(WHAT IS REQUIRED) Every line containing the string "page" should be returned from the records.

(SOURCE MATERIAL)
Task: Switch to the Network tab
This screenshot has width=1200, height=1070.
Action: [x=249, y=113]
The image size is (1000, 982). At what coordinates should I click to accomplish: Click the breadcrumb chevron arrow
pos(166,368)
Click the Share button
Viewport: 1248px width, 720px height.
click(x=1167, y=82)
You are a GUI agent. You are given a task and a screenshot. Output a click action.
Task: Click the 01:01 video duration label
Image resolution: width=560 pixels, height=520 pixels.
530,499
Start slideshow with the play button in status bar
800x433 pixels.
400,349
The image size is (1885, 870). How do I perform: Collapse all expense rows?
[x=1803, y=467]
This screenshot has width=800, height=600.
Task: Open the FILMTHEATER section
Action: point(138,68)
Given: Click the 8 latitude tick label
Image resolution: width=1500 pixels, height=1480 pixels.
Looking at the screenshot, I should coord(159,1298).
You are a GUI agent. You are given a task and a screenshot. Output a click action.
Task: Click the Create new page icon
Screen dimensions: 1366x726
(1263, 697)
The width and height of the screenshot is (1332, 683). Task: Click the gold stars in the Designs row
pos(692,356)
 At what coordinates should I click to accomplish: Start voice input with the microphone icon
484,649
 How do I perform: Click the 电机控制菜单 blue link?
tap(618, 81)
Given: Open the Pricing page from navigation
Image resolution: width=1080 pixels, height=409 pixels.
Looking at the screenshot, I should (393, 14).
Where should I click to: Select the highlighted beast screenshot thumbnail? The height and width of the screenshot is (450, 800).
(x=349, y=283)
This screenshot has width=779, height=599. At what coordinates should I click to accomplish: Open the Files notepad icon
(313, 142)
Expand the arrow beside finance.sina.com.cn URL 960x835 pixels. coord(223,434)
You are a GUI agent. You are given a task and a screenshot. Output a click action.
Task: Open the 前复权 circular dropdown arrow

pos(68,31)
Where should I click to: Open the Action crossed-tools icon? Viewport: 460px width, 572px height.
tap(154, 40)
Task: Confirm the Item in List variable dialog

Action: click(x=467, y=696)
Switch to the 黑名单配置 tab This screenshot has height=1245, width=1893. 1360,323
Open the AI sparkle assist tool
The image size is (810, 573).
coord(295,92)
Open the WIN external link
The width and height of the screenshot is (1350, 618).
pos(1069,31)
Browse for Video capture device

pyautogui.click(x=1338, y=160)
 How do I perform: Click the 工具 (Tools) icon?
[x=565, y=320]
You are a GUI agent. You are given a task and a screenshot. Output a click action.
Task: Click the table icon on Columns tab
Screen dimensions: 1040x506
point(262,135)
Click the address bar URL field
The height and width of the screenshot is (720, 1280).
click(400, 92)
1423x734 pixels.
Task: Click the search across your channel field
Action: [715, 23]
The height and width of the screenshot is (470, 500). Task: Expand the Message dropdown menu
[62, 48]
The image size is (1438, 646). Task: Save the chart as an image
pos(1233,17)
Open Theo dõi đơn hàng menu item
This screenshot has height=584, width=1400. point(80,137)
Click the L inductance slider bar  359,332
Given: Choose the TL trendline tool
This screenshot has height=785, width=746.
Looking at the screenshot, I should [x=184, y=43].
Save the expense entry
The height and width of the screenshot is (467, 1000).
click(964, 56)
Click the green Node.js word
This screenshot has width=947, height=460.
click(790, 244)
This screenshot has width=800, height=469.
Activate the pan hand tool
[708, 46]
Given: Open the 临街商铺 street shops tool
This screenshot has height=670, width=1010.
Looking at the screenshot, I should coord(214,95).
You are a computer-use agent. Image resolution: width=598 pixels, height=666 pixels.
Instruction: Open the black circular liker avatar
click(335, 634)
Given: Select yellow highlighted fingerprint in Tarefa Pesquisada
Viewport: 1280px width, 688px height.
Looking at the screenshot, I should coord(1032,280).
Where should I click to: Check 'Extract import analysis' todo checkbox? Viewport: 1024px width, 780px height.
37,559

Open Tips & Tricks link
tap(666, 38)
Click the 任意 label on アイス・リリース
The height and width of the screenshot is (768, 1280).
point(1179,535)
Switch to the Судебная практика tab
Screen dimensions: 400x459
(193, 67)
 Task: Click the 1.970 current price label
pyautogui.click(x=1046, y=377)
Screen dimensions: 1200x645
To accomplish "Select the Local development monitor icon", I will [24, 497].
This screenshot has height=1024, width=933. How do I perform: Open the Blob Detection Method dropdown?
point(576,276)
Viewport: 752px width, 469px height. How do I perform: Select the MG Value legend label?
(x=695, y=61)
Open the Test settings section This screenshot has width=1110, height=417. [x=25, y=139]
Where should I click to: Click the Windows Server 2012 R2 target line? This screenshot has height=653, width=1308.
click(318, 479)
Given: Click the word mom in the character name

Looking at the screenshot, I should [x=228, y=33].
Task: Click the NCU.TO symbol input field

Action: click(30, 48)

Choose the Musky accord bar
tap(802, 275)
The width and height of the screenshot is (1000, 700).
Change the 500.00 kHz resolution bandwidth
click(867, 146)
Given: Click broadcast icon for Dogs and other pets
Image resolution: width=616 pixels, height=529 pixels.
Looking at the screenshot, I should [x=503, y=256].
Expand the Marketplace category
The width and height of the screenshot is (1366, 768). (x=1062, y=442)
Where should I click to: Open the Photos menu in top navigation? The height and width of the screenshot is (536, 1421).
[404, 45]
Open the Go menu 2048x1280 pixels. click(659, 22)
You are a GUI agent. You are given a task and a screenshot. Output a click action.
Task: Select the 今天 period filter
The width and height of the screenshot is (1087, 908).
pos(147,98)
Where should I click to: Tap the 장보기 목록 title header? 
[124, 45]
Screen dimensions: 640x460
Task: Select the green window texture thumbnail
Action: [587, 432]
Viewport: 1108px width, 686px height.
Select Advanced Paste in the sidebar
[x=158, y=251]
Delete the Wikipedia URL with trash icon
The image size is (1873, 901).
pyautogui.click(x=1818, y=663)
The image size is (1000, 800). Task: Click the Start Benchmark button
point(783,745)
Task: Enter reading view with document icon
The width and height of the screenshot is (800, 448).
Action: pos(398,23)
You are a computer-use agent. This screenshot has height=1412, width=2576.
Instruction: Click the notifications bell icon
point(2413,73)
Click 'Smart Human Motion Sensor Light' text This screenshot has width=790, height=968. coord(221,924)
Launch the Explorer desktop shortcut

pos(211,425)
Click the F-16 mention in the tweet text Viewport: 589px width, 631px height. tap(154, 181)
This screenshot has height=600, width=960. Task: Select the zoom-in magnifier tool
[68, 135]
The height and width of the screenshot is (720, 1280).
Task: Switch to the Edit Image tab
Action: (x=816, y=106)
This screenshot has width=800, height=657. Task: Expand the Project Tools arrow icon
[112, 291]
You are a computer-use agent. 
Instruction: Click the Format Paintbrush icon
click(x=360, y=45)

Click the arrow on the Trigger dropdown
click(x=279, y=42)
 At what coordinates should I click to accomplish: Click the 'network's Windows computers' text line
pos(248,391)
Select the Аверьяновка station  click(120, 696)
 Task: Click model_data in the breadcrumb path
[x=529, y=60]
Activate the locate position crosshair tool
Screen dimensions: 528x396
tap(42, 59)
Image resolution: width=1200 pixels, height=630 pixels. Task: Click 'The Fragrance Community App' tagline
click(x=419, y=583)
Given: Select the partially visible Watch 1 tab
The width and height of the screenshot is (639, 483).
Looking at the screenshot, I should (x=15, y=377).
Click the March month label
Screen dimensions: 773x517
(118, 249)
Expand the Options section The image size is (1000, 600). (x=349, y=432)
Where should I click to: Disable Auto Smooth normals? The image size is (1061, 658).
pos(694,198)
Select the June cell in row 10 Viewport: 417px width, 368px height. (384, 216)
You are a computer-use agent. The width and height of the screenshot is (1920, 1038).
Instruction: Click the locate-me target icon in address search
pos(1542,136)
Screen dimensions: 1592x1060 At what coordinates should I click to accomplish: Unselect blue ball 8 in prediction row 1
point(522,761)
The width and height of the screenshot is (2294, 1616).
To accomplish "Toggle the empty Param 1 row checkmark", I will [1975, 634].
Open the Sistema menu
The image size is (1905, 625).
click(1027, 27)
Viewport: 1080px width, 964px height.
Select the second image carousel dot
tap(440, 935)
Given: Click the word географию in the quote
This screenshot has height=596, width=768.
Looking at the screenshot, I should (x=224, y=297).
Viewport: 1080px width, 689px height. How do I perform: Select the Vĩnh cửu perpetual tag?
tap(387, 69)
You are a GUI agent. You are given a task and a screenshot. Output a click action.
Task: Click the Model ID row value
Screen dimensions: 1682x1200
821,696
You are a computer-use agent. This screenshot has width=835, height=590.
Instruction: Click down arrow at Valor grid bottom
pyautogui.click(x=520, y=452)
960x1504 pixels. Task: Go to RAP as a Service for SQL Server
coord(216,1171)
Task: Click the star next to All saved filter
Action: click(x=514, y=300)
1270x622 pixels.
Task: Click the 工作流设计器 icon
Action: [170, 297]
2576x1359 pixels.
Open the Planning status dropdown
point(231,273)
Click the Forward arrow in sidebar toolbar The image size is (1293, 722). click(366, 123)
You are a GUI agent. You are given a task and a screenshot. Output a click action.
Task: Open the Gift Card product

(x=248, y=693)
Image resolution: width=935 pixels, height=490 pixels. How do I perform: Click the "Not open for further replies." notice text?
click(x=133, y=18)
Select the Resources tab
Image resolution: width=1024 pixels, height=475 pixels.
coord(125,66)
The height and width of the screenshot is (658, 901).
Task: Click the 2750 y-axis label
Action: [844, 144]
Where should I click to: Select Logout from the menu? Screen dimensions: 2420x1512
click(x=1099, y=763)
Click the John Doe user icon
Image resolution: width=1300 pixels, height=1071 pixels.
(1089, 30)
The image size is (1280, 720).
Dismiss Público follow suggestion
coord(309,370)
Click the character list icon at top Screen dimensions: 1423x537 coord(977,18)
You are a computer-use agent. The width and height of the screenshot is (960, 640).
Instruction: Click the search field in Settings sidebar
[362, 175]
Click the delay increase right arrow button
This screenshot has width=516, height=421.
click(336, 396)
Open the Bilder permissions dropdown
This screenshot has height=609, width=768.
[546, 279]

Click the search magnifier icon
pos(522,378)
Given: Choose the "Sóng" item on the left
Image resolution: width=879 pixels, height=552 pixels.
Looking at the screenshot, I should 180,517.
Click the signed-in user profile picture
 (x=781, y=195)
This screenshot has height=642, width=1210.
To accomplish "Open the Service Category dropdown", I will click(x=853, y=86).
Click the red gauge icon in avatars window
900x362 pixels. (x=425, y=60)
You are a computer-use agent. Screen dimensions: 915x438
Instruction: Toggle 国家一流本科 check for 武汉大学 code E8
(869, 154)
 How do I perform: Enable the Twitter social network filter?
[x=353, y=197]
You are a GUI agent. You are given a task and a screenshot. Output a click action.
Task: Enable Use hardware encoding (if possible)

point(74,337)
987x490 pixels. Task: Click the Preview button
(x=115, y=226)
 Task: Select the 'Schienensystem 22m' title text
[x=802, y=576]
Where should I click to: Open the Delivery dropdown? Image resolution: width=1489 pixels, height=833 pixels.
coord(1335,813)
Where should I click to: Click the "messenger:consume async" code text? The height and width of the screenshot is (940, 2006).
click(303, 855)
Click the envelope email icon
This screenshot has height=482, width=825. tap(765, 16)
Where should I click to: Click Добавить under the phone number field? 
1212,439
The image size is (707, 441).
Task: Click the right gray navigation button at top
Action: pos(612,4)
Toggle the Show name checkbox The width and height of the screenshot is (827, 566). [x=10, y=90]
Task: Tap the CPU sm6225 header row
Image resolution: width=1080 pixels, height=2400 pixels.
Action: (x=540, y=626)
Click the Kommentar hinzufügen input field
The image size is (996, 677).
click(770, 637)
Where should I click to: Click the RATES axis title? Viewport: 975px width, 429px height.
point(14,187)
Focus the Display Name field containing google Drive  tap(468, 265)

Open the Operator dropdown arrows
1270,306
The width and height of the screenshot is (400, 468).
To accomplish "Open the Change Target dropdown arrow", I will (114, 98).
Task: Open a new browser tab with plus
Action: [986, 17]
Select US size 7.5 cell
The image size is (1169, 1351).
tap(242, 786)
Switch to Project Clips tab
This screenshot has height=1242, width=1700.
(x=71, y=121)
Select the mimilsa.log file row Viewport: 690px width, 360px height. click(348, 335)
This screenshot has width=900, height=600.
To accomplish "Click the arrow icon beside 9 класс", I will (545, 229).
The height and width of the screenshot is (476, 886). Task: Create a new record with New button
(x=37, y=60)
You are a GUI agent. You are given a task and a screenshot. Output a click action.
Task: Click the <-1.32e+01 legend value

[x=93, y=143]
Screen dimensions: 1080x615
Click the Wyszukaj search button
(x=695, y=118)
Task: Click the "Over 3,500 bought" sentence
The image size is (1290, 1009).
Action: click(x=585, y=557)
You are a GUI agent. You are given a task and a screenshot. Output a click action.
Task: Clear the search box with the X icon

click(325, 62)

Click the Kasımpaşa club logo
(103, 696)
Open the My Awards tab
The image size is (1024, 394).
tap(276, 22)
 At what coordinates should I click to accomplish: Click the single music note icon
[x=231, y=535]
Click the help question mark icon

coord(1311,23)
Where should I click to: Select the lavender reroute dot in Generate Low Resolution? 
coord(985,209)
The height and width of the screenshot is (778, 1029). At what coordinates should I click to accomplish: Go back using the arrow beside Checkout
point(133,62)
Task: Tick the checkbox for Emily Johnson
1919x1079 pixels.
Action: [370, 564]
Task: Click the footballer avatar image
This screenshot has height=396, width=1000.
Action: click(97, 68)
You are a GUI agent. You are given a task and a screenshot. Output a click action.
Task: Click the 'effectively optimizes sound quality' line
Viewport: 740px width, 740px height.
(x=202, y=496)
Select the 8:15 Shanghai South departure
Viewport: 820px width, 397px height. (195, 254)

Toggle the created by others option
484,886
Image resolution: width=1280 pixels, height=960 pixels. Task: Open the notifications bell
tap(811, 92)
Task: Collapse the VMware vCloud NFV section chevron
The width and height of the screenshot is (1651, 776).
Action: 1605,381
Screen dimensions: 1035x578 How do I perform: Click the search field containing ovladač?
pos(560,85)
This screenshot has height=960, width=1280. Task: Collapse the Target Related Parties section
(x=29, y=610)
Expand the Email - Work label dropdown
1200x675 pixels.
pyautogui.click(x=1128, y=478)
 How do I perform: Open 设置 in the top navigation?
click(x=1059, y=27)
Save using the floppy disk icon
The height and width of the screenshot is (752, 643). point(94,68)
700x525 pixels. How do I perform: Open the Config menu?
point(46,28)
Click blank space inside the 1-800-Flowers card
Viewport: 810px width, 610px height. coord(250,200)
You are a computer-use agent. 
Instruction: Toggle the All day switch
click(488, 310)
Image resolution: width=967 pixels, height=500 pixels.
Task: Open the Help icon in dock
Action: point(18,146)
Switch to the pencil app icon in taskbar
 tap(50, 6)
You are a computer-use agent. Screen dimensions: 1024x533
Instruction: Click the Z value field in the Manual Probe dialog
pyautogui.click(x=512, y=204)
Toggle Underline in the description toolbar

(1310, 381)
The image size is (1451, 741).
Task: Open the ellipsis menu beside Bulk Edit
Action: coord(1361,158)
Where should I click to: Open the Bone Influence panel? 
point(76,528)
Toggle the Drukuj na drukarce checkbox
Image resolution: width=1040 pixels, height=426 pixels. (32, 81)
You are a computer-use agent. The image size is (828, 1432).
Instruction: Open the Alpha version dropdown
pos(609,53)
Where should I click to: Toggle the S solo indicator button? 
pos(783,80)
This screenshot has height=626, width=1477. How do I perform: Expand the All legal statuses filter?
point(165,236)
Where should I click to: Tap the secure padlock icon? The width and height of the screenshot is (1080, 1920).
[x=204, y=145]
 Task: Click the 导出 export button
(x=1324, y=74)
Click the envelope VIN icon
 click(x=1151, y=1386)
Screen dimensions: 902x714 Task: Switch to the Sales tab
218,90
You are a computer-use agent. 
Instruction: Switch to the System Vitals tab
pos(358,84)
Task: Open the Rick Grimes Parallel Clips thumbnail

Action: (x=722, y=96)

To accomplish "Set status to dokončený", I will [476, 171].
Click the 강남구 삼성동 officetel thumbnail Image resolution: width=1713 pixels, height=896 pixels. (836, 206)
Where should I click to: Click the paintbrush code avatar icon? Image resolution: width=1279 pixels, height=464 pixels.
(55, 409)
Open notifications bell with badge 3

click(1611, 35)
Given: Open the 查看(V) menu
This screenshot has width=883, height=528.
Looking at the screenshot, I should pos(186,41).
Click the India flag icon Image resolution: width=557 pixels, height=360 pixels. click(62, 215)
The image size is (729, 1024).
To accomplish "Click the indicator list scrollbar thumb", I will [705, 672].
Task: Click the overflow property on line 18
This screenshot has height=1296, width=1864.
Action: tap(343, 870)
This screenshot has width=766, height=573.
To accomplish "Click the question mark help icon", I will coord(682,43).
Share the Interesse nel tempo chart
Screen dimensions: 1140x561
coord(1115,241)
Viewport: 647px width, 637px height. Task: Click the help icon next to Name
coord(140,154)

(WRITTEN REPLY)
Task: Click the Create new page icon
Given: Open the Pricing page from navigation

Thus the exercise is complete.